With the efficient use of electrons and holes generated by excitation semiconductor materials as the main idea, Gong led his research team in the design and preparation of the catalyst system.
A new method of creating photocatalytic water
Based on innovative application of scientific principles, Gong’s group achieved progress in the design and preparation of photocatalytic water hydrogen catalysts.
Through promotion of separation and conduction of photo-generated carriers, suppression of electron-hole recombination becomes an effective means of improving carrier utilization efficiency. Meanwhile, through nano-porous material design and preparation, shortening the path of photo-generated carriers can effectively inhibit electron-hole recombination.
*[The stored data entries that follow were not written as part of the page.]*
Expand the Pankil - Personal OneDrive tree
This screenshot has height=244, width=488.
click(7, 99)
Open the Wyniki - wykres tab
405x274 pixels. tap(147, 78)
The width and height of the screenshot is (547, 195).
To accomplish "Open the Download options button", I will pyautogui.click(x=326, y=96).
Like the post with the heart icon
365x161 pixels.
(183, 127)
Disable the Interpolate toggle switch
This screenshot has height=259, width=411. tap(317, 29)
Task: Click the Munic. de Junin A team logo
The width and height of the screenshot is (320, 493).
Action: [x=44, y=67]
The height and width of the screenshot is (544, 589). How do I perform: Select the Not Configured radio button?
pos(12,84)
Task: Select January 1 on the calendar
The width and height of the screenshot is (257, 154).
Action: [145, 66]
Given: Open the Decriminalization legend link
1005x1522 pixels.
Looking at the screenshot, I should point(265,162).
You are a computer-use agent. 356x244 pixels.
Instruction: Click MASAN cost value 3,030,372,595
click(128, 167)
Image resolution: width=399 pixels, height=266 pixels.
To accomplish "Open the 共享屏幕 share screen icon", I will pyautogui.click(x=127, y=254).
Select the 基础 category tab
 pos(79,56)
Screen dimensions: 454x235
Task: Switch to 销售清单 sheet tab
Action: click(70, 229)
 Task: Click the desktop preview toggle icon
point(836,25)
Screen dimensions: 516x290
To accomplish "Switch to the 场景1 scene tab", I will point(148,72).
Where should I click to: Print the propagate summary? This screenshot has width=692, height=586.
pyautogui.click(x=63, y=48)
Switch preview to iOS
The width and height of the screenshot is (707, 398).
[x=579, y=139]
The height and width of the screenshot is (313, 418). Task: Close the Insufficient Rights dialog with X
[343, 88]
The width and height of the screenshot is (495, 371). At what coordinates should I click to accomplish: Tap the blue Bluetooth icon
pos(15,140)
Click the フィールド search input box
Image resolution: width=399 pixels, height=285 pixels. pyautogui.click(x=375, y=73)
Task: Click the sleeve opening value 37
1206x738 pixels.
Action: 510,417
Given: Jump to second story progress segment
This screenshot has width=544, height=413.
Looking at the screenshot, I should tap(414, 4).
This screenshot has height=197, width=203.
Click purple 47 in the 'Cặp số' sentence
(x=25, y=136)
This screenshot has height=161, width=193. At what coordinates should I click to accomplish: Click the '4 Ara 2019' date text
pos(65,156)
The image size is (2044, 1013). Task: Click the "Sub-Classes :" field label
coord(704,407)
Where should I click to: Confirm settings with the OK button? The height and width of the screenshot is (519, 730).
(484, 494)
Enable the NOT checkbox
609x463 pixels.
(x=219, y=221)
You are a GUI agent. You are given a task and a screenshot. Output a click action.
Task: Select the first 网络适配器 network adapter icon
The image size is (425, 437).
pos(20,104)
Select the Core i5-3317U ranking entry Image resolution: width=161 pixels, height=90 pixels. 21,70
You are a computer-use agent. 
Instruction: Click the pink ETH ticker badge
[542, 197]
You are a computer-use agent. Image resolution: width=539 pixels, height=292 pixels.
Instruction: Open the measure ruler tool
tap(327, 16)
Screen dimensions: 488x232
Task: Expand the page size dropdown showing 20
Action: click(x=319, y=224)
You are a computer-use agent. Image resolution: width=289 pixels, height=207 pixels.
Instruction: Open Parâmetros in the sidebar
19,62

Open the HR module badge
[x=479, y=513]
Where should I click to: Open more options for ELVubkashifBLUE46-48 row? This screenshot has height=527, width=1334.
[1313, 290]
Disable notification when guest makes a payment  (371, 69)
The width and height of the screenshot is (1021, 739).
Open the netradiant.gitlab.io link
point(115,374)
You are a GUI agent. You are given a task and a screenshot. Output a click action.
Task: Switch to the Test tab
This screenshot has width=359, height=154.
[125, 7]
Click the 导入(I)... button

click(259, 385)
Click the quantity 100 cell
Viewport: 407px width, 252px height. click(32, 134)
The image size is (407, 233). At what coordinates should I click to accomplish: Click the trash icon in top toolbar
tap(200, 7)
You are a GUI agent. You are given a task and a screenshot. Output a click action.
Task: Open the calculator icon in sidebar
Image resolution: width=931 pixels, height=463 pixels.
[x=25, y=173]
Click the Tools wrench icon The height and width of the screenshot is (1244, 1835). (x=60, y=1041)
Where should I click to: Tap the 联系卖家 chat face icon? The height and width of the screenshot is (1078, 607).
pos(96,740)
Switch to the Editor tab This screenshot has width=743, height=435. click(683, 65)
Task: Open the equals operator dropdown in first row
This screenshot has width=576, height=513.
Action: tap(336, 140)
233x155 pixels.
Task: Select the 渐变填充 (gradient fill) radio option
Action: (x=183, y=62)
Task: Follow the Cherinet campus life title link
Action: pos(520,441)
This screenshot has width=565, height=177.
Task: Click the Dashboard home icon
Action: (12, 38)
Zhang Jijie, a doctoral student from Gong’s team, successfully prepared a series of bismuth binary oxide anodic semiconductors by the anion exchange method under solvothermal conditions. At the same time, another doctoral student from the team, Li Ang, designed a hollow sphere structure constructed through TiO2 - In2O3 thin heterostructures which had more than twice the speed of the traditional titanium dioxide catalyst. Another effect was to increase the rate of photogenerated carriers on the surface of the catalyst. PhD students Chang Xiaoxia and Li Ang improved the efficiency of electron and hole separation, and also increased the surface oxygen reaction rate.
Enhance the efficiency of carbon dioxide reduction
Researchers also studied the surface of the water decomposition reaction path and mechanism. They designed a "double-promoter" system for the two-step reaction of oxygen-generated water to produce oxygen. At the same time, Chang Xiaoxia introduced a system for carbon dioxide reduction reaction in aqueous solution, and the researchers directed the reaction path of the electrons on the surface of the catalyst in response to the serious problem of hydrogen production side reaction in the aqueous solution.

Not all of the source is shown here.